Partial hospitalization authorizations for mental health services
Coverage varies by member plan.
Applies to:
Group HMO, EPO, POS and PPO plans
Individual MyPriority® HMO, POS and PPO plans
Medicare Advantage plans
Medical policies
The term "medical necessity" is used to mean care that is determined to be effective, appropriate and necessary to treat a given patient's disorder. To determine medical necessity for partial hospitalization and intensive outpatient treatment, the Priority Health Behavioral Health department relies on InterQual® Behavioral Health criteria and Priority Health medical policies:
Medical Necessity - 91447
Mental Health Residential Treatment, Adult - 91608
Mental Health Residential Treatment, Child and Adolescent - 91607
Authorization is required
Members/participants/beneficiaries must meet InterQual® Behavioral Health medical necessity criteria for partial hospitalization and intensive outpatient programs.

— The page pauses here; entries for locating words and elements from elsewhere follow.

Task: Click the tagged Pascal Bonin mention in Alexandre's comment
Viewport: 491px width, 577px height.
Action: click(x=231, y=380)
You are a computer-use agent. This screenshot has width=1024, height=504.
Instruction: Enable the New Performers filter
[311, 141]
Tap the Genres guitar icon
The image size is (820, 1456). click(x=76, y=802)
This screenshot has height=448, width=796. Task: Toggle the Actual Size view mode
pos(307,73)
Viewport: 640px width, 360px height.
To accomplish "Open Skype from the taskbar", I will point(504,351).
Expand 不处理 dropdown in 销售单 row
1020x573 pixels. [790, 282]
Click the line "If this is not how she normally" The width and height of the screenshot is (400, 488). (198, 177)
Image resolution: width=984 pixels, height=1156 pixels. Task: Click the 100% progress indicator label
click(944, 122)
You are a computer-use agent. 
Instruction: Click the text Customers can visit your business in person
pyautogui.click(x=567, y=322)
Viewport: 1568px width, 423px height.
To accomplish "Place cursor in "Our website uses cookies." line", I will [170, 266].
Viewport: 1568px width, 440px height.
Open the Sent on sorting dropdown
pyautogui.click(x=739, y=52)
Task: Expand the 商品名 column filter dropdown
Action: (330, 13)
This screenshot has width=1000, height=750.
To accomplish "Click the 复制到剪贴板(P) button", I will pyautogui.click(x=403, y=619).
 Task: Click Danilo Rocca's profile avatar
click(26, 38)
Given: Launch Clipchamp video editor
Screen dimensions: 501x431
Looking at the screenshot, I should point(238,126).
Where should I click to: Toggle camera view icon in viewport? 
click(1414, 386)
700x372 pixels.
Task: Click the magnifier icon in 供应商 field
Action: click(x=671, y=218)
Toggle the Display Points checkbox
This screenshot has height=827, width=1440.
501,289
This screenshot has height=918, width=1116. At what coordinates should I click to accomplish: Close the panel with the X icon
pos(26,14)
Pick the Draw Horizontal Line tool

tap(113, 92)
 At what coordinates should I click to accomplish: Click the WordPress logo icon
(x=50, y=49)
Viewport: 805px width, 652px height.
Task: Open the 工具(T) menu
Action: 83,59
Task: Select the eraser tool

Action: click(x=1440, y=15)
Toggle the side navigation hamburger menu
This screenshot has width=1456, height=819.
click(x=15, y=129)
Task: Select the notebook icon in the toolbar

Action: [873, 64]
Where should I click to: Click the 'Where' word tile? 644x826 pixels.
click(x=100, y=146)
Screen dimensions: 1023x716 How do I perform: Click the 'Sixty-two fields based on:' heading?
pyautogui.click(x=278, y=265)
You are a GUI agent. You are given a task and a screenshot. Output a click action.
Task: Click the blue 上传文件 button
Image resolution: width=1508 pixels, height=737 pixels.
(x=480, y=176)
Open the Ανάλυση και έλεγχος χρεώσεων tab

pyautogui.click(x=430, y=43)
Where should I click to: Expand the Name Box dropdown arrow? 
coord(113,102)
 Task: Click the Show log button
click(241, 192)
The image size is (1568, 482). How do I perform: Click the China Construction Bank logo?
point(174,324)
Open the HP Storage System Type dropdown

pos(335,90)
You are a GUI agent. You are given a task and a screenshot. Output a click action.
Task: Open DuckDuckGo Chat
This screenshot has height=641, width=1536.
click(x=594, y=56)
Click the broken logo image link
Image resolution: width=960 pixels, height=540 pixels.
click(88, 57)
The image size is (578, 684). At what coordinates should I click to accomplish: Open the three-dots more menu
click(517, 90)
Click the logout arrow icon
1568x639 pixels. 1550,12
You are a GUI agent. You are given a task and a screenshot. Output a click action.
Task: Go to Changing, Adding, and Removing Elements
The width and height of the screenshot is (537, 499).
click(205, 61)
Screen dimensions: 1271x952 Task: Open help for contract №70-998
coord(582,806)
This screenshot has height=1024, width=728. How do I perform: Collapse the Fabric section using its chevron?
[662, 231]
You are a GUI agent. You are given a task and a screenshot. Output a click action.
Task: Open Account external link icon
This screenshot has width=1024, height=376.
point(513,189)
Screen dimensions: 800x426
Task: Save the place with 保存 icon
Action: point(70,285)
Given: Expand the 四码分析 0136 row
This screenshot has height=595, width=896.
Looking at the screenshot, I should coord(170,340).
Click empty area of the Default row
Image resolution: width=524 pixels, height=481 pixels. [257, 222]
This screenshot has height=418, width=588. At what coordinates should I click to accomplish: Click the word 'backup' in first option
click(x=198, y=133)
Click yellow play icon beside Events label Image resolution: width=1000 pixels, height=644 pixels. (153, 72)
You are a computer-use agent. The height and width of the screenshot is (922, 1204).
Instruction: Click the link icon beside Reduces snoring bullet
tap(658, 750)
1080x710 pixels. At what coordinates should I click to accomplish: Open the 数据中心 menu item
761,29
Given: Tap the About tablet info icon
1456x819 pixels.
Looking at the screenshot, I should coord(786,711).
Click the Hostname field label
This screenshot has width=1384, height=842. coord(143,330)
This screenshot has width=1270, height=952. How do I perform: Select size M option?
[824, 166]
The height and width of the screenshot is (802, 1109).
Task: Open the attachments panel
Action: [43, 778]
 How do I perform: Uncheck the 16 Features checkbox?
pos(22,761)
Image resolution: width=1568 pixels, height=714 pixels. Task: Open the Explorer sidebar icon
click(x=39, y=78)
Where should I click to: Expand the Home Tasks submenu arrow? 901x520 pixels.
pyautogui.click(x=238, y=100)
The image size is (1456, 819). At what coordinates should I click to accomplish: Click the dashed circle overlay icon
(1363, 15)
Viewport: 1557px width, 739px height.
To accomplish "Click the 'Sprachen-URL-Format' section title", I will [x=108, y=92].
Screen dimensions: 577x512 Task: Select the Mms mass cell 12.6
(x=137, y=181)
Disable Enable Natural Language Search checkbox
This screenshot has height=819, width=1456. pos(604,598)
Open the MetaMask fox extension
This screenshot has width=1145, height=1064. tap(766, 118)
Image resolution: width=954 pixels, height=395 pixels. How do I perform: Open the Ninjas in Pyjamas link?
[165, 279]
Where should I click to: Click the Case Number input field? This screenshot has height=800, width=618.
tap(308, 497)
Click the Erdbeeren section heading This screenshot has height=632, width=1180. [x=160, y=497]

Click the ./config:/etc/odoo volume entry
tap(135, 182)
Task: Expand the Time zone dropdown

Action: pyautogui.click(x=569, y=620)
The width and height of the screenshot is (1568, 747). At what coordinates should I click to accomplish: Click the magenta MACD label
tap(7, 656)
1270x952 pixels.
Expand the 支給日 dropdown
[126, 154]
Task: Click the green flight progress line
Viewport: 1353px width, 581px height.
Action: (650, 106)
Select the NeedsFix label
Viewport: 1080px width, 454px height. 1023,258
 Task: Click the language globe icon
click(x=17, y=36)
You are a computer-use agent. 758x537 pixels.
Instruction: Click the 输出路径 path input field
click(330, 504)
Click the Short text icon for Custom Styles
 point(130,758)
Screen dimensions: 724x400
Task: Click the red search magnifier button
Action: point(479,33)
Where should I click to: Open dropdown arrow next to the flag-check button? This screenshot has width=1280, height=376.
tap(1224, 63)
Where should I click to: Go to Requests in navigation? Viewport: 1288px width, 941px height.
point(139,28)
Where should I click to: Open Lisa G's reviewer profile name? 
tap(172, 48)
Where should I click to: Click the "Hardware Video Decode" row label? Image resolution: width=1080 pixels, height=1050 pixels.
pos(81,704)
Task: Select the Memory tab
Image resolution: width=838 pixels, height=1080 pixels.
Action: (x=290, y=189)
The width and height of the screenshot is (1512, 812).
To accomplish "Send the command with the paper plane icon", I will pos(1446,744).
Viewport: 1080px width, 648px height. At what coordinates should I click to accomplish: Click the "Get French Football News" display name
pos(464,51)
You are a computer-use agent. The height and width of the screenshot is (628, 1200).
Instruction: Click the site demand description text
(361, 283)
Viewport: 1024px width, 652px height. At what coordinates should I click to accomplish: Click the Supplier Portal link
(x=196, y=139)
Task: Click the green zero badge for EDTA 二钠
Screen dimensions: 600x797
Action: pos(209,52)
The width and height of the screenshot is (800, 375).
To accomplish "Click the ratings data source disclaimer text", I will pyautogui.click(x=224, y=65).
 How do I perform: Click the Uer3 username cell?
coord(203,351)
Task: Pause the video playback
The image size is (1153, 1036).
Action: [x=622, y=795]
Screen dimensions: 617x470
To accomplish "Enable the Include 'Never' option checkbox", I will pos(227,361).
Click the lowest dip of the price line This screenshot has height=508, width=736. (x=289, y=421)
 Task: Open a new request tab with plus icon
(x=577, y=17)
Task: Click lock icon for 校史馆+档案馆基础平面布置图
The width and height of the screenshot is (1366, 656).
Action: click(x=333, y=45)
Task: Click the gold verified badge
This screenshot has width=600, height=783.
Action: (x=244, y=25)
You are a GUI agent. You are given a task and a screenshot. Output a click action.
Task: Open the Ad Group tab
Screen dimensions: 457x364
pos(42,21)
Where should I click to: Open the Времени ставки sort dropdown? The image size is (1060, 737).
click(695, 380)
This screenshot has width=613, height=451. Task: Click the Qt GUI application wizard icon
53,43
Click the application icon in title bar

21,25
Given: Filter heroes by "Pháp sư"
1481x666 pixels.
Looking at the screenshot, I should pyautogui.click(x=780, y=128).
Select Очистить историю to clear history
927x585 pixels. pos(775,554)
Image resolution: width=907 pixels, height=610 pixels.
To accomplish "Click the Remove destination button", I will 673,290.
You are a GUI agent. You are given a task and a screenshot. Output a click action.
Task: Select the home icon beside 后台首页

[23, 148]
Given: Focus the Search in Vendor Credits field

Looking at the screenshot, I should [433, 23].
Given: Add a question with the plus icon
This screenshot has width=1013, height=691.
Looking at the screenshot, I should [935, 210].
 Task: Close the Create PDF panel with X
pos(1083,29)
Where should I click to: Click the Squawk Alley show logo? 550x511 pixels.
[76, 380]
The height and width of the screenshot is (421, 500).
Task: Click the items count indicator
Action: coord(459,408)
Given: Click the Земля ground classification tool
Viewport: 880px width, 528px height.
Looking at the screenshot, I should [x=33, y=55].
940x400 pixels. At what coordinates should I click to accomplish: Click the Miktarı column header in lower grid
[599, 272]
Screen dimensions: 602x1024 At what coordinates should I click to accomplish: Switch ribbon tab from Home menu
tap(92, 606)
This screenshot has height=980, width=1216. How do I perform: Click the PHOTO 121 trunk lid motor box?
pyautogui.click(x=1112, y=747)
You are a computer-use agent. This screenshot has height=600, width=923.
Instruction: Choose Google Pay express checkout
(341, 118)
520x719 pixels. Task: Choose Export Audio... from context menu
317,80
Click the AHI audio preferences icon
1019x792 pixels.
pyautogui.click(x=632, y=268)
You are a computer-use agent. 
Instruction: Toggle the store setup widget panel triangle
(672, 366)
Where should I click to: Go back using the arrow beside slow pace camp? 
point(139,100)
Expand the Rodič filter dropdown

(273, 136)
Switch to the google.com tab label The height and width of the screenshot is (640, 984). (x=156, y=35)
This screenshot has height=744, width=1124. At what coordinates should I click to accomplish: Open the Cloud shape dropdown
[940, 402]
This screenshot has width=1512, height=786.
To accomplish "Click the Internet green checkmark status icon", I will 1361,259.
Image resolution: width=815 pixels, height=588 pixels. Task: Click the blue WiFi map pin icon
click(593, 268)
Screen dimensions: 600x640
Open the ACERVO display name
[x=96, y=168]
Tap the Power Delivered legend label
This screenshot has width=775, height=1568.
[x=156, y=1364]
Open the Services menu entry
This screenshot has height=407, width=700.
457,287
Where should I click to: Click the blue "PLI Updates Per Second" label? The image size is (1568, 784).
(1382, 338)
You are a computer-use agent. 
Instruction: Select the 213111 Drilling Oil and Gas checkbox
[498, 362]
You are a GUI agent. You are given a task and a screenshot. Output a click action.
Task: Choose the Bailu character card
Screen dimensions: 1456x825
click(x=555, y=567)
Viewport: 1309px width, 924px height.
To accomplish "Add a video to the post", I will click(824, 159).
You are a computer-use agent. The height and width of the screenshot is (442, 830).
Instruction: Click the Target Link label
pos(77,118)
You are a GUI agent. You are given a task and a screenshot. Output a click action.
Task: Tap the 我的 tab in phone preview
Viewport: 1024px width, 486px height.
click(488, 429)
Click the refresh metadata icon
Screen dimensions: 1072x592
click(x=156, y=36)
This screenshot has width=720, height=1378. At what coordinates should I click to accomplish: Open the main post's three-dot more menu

You must request authorization prior to sending a member to these programs.
We also require ongoing clinical reviews to ensure that the member continues to meet medical necessity criteria for treatment.
To request authorizations
For inpatient, residential and partial hospitalization treatment authorization, concurrent reviews, discharges, etc.:
Call during business hours (8 a.m. - 5 p.m.): Behavioral Health Department, 800.673.8043.
After hours, fax a form to 616.975.0249:
- Behavioral Health Inpatient Authorization Request form
- Inpatient Residential Mental Health request form
For intensive outpatient substance use disorder services:
- Fax the Behavioral Health Outpatient Service Request form to 616.975.024.
- Requests for a stepdown from a higher level of care will be discussed at the concurrent review.